TASK DETAILS => Go through the data and retrieve each line that includes the string "Hızlı".

-------------------------

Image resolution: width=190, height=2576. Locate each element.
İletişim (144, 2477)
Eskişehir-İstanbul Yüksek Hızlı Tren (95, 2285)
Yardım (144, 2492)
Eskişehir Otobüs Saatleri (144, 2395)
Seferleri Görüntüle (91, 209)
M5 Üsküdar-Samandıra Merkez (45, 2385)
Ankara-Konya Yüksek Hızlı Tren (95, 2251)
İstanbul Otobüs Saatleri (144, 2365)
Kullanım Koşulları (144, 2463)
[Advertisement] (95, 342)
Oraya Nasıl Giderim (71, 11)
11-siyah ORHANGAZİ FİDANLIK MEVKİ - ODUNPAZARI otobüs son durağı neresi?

-------------------------

SOLUTION TO THIS PROBLEM =>
Eskişehir-İstanbul Yüksek Hızlı Tren (95, 2285)
Ankara-Konya Yüksek Hızlı Tren (95, 2251)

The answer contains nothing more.